**The problem:** Copy the items below verbatim, from the line containing "You are a computer-use agent." through the line containing "This screenshot has", including both of those lines.

======== Given records ========

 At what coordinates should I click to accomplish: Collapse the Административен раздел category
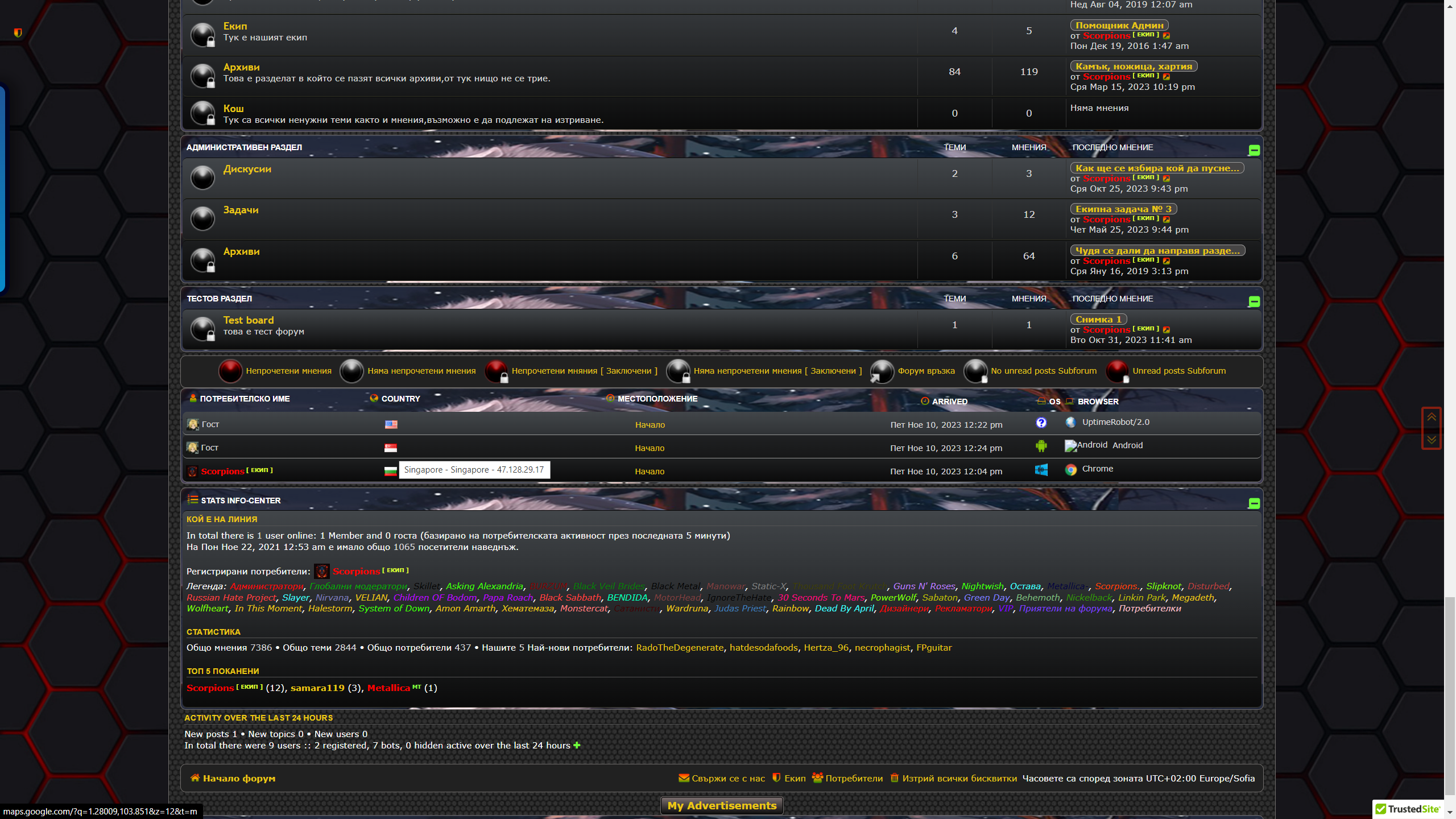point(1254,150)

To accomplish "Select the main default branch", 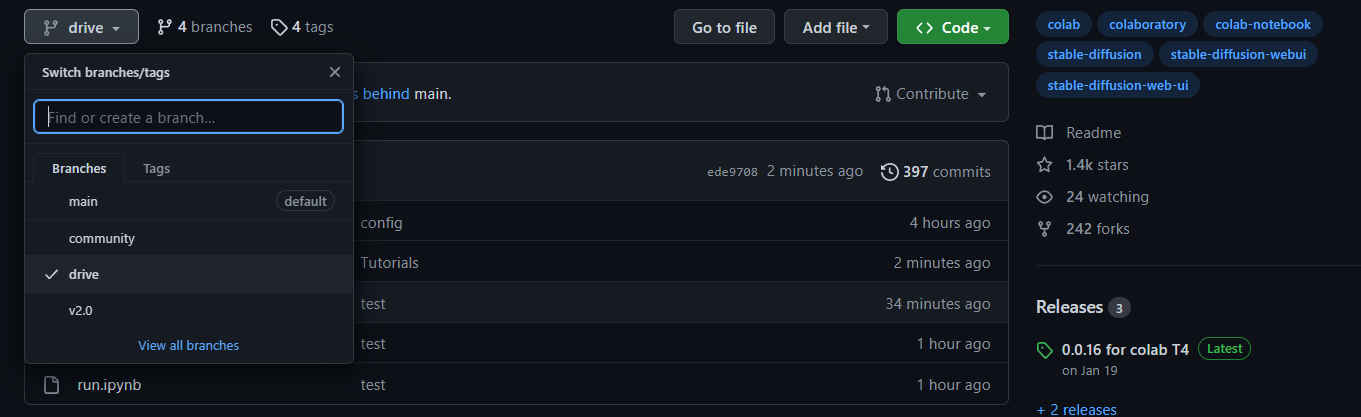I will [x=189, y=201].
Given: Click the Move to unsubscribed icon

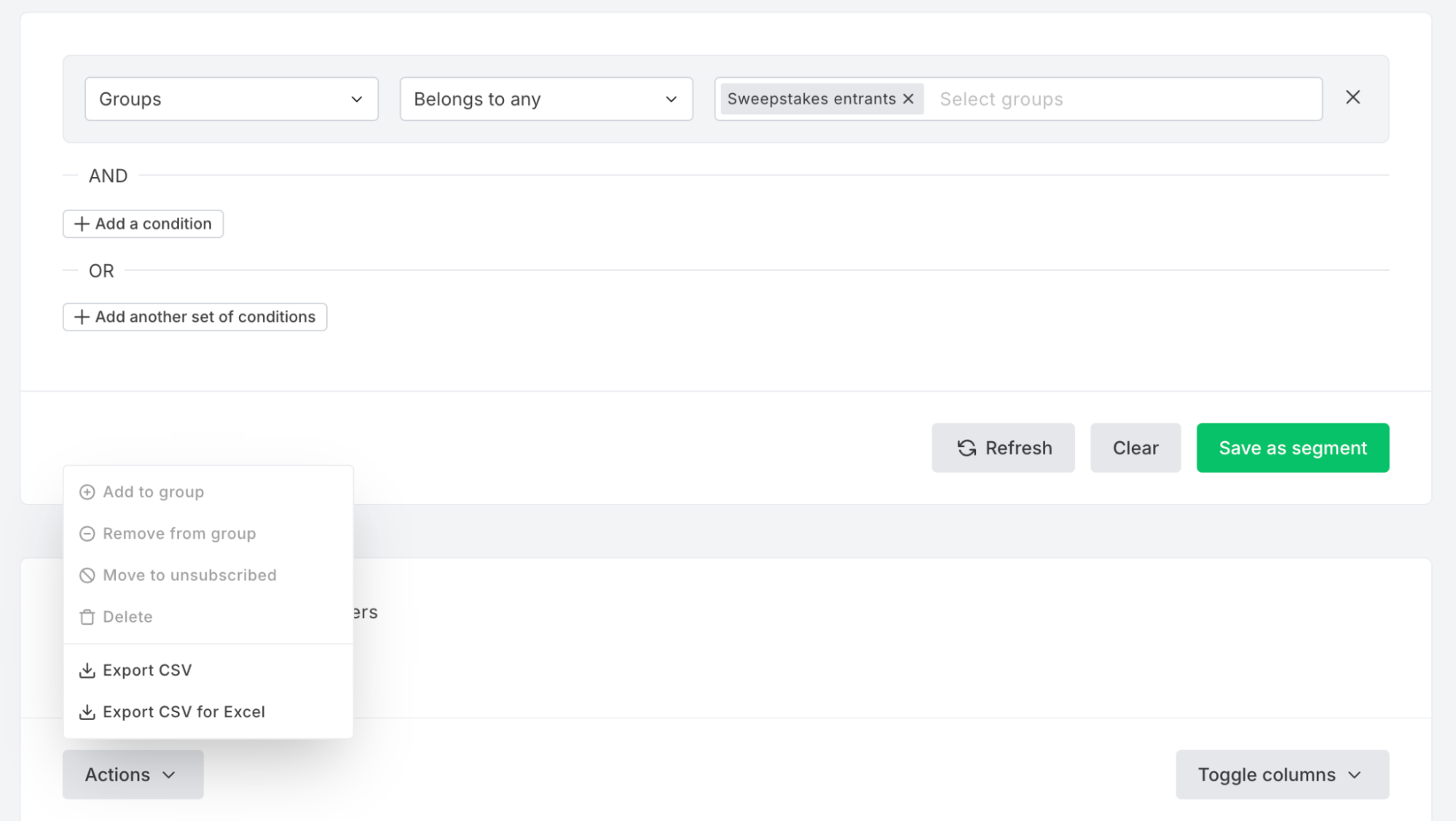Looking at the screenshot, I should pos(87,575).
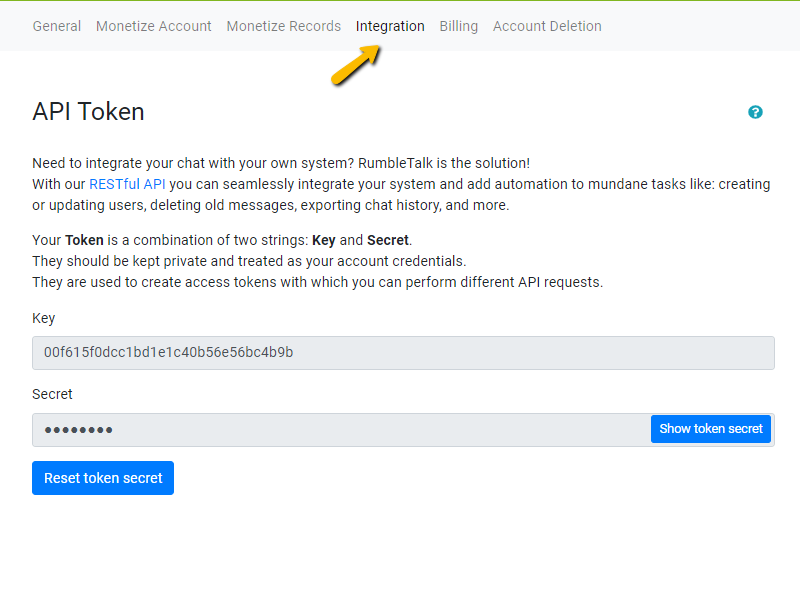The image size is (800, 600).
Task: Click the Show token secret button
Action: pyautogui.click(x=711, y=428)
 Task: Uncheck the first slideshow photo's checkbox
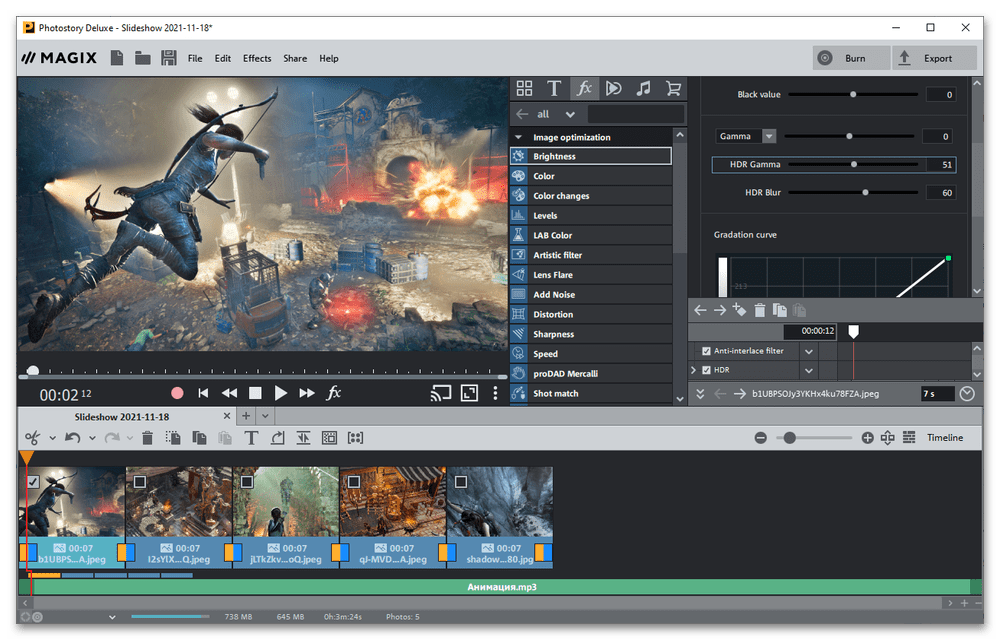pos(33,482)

========
======== Given records ========

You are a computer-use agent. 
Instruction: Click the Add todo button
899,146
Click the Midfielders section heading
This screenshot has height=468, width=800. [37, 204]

========

**Solution to this task:**
You are a computer-use agent. 
Instruction: Click the Add todo button
899,146
Click the Midfielders section heading
This screenshot has height=468, width=800. [37, 204]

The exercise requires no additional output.